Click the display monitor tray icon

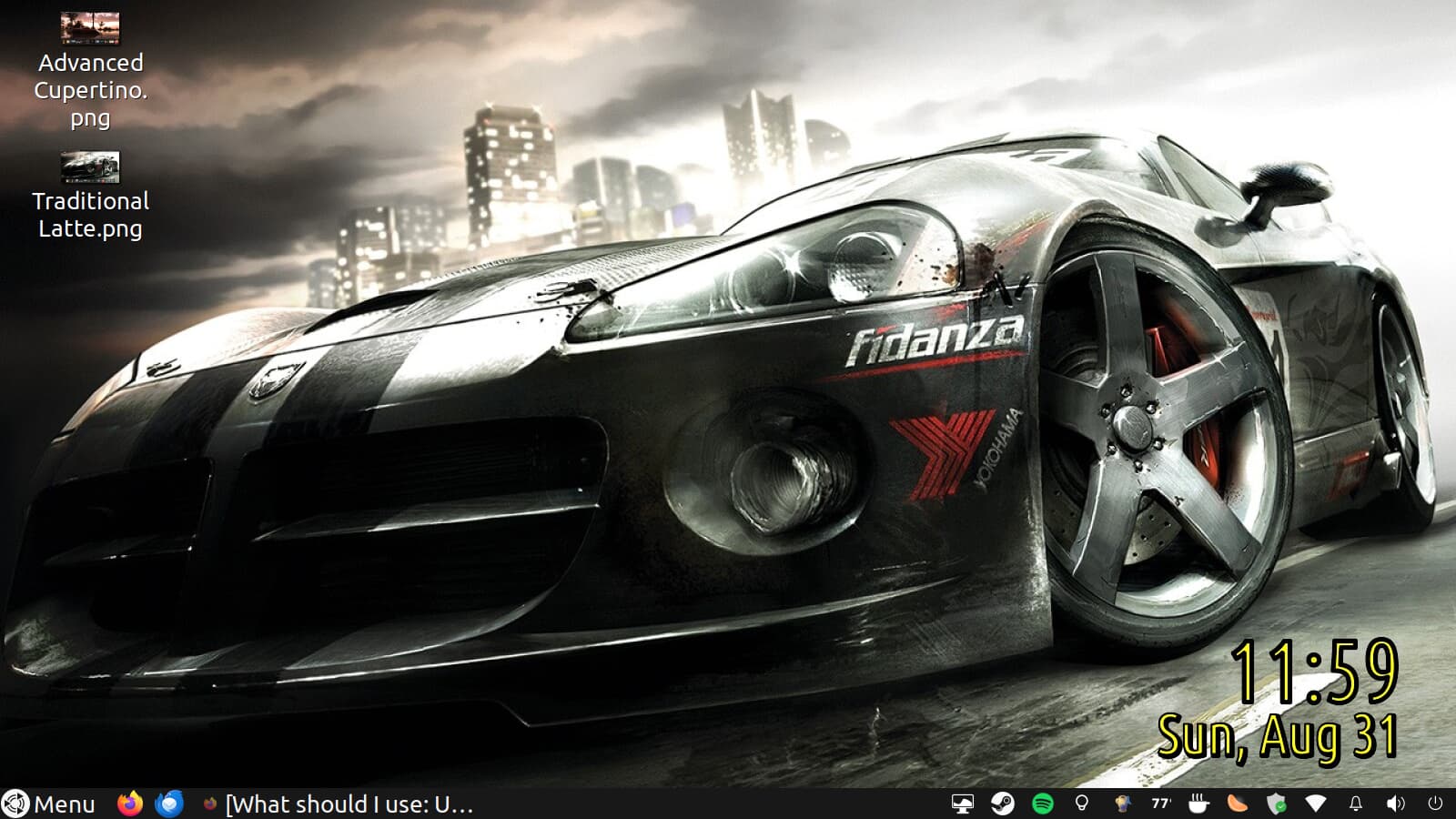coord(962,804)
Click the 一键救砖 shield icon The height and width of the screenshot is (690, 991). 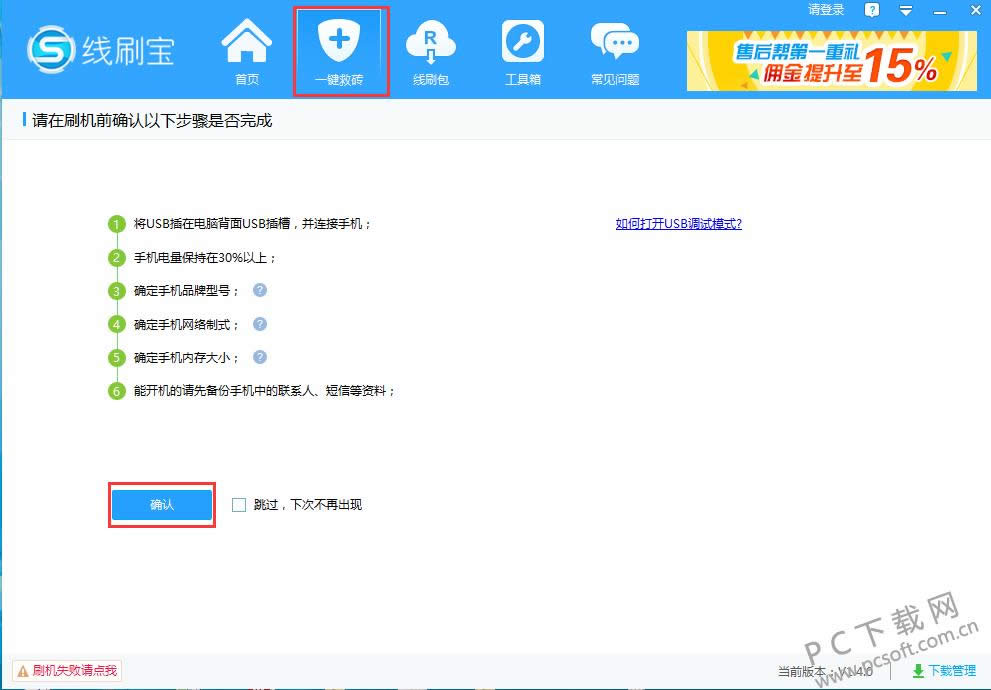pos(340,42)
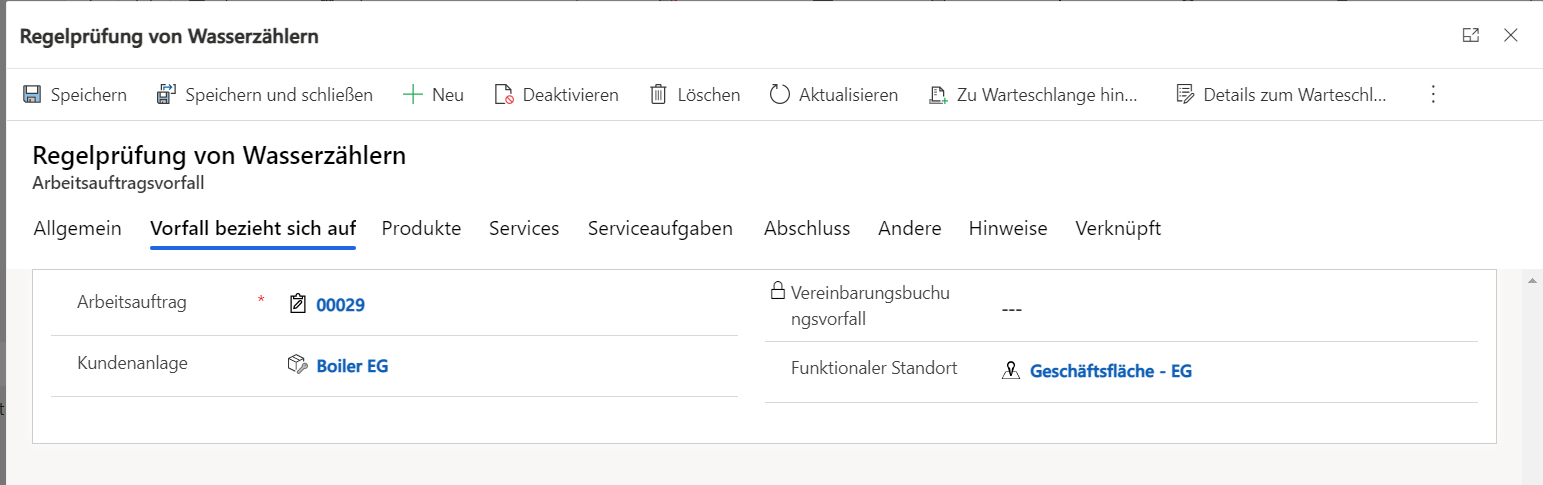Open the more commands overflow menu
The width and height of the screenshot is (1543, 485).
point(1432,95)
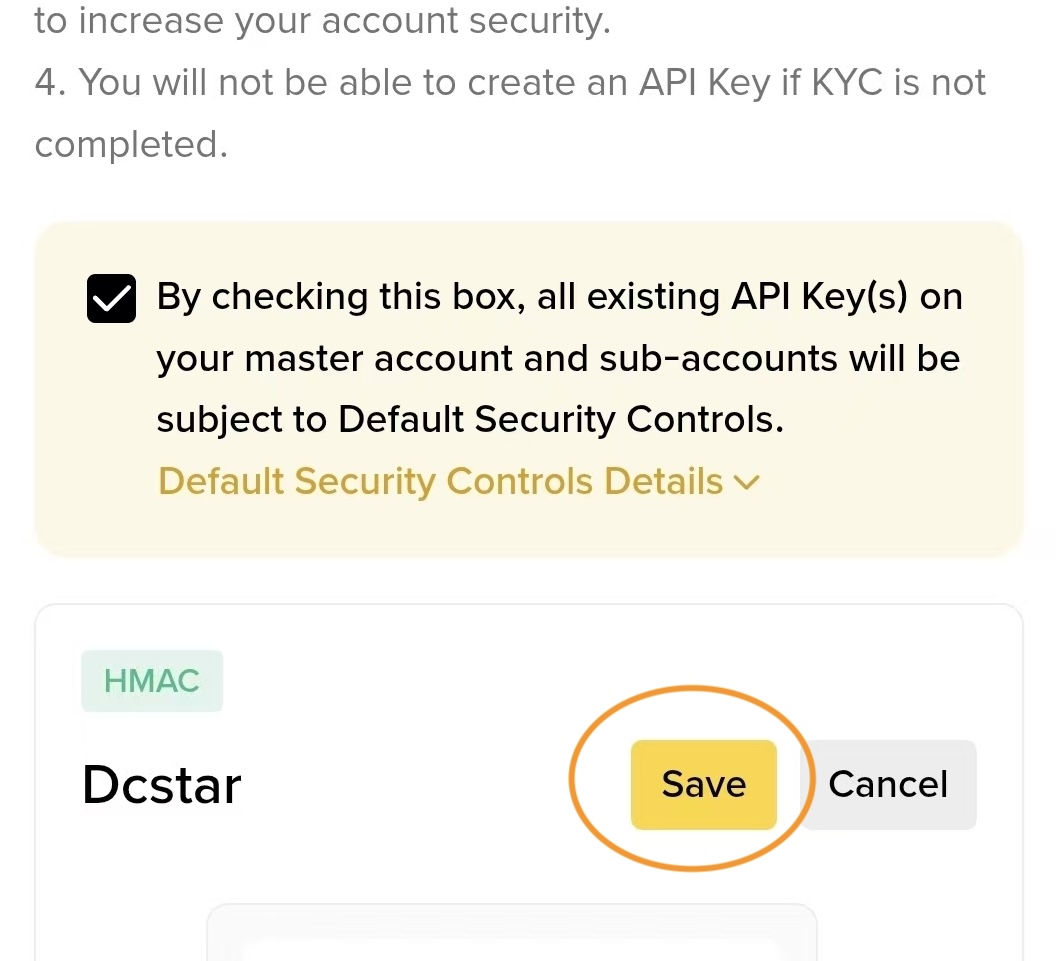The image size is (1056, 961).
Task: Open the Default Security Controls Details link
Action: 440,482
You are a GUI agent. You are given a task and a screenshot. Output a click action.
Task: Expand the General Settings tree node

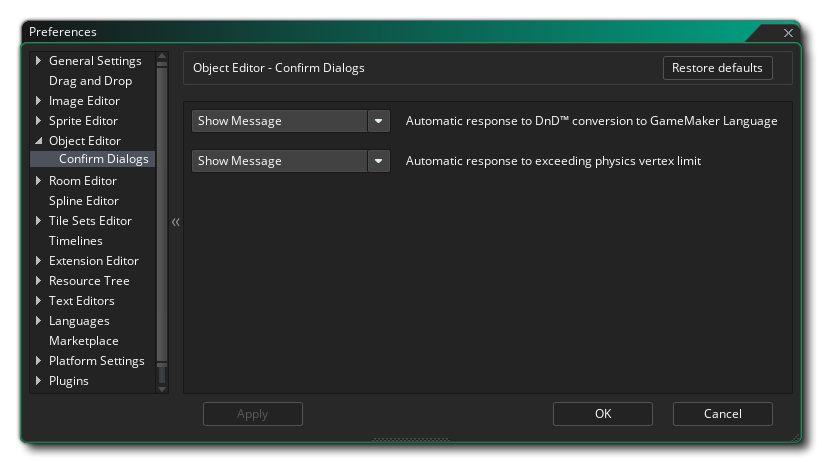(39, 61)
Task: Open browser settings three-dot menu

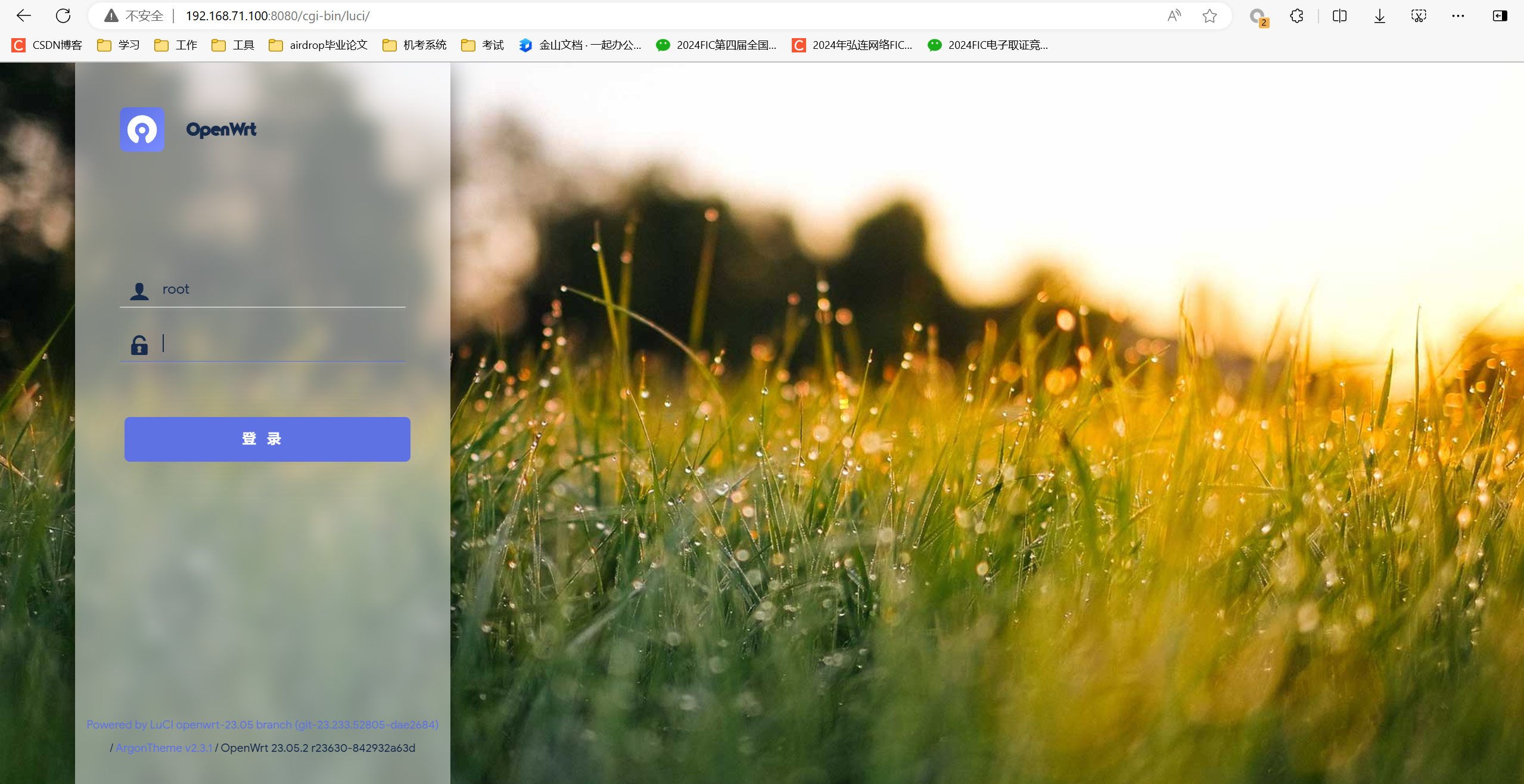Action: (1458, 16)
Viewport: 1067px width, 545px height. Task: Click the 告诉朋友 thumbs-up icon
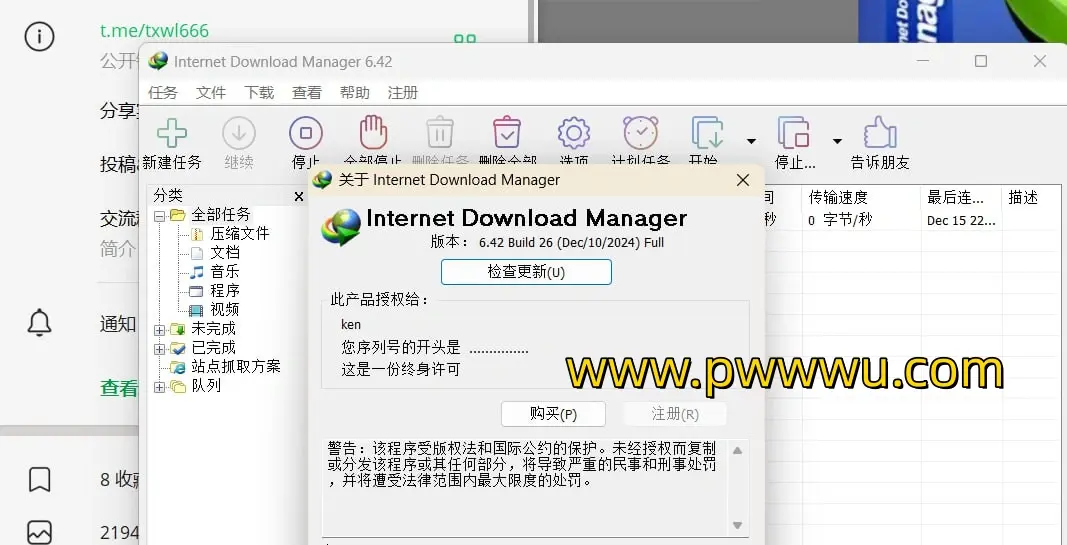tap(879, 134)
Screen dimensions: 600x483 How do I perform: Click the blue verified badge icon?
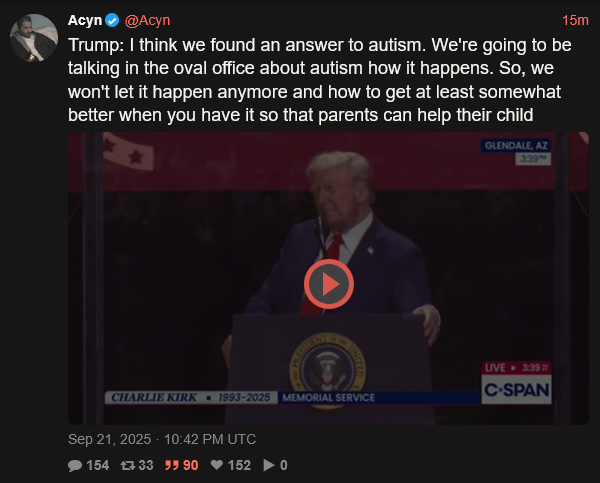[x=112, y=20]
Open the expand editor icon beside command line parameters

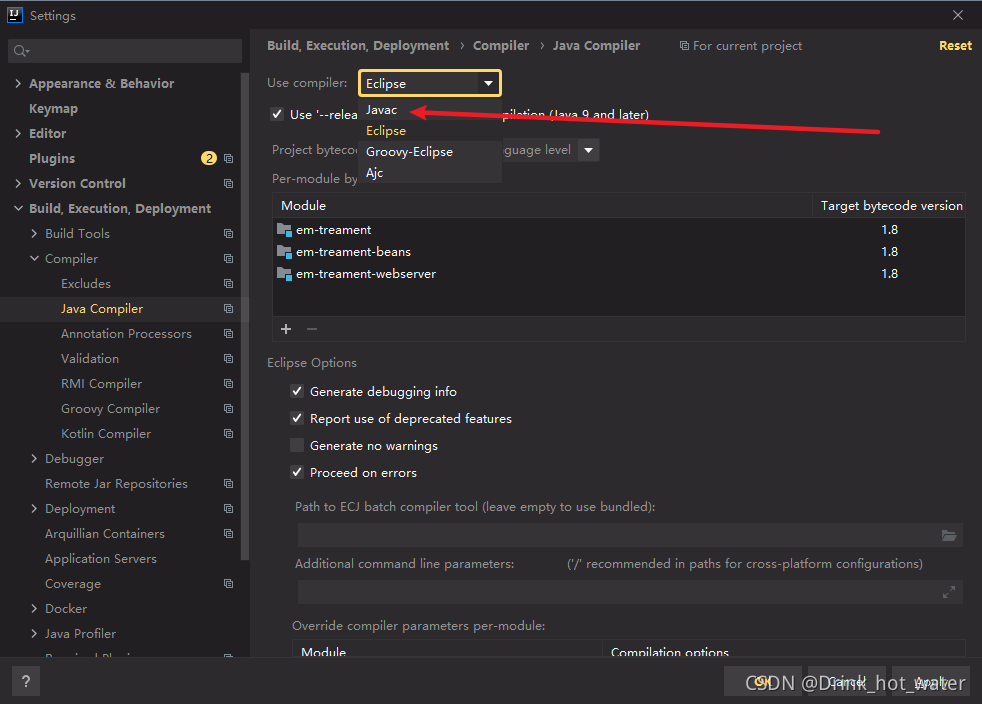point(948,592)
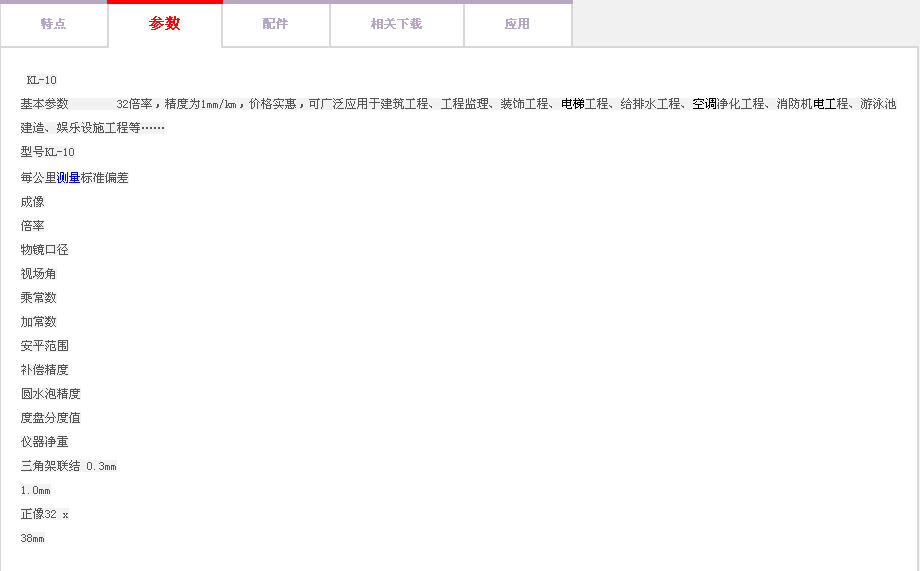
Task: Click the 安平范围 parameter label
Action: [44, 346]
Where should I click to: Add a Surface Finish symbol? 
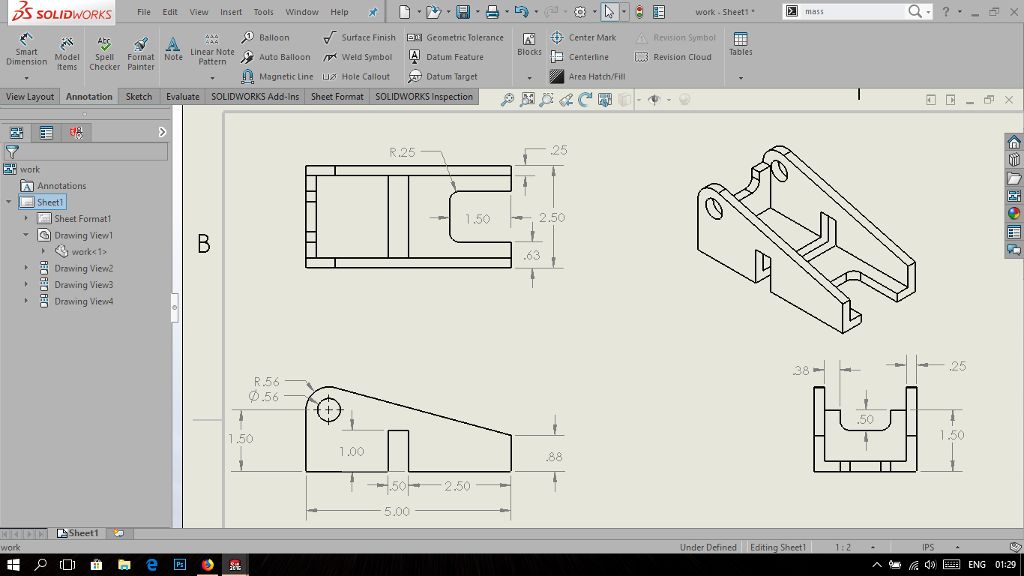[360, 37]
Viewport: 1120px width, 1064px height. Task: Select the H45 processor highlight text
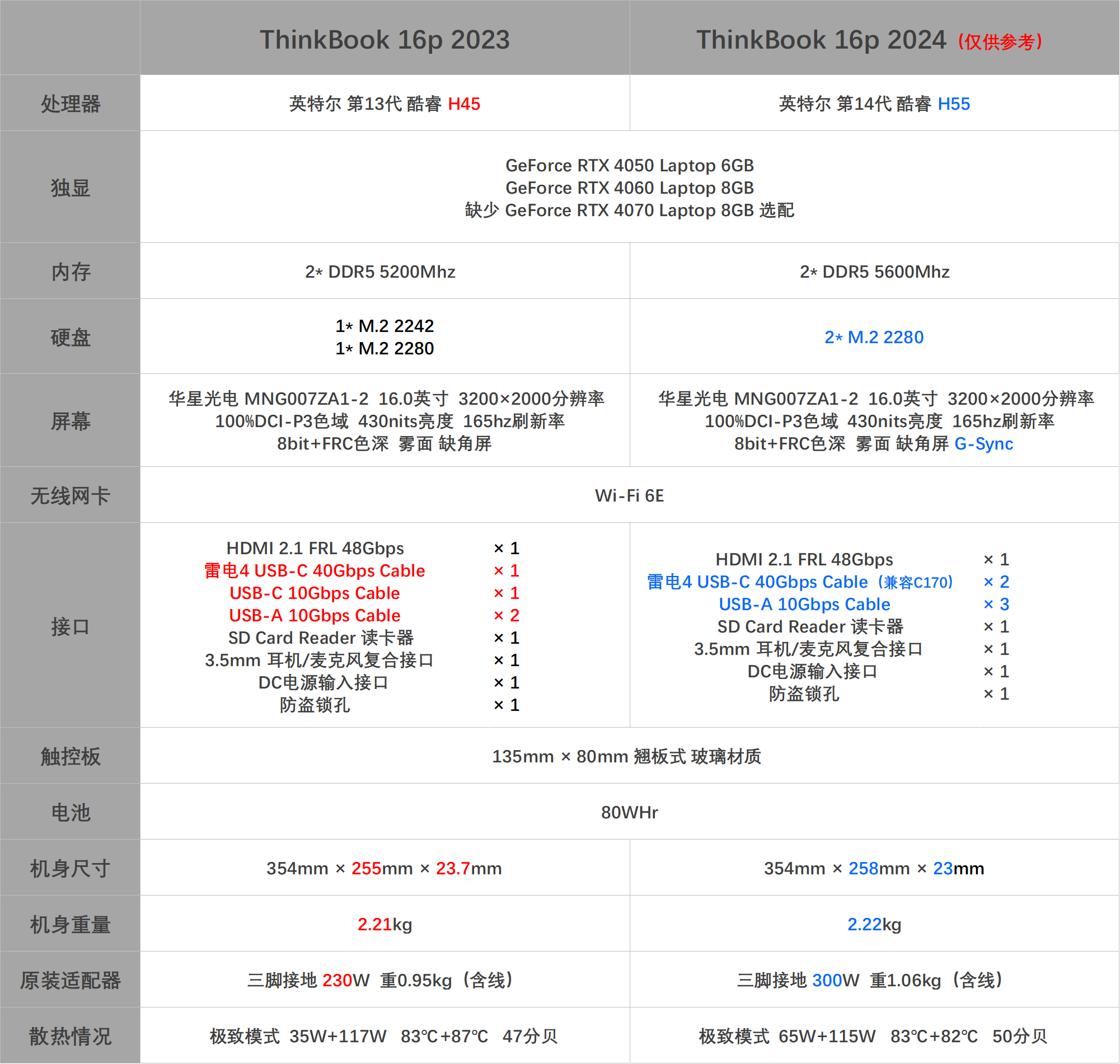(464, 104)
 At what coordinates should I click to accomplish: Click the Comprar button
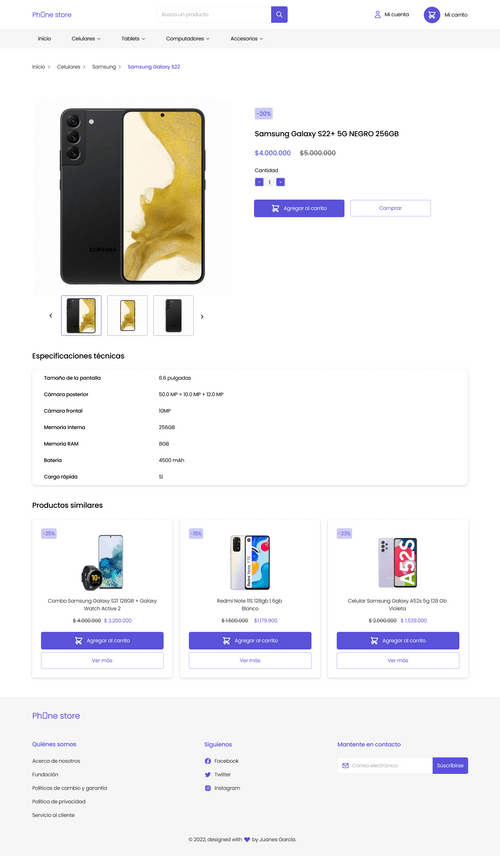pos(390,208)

Written problem: Arrange the lines from the one containing "Viewport: 1120px width, 1064px" through the last line of the items as a Markdown table with the columns Row and Item line, numbering the rows. Omit blank lines, and leave the pictures out.

Right answer:
| Row | Item line |
|---|---|
| 1 | Viewport: 1120px width, 1064px height. Task: Select the H45 processor highlight text |
| 2 | (464, 104) |
| 3 |  At what coordinates should I click to accomplish: Click the Comprar button |
| 4 | pos(390,208) |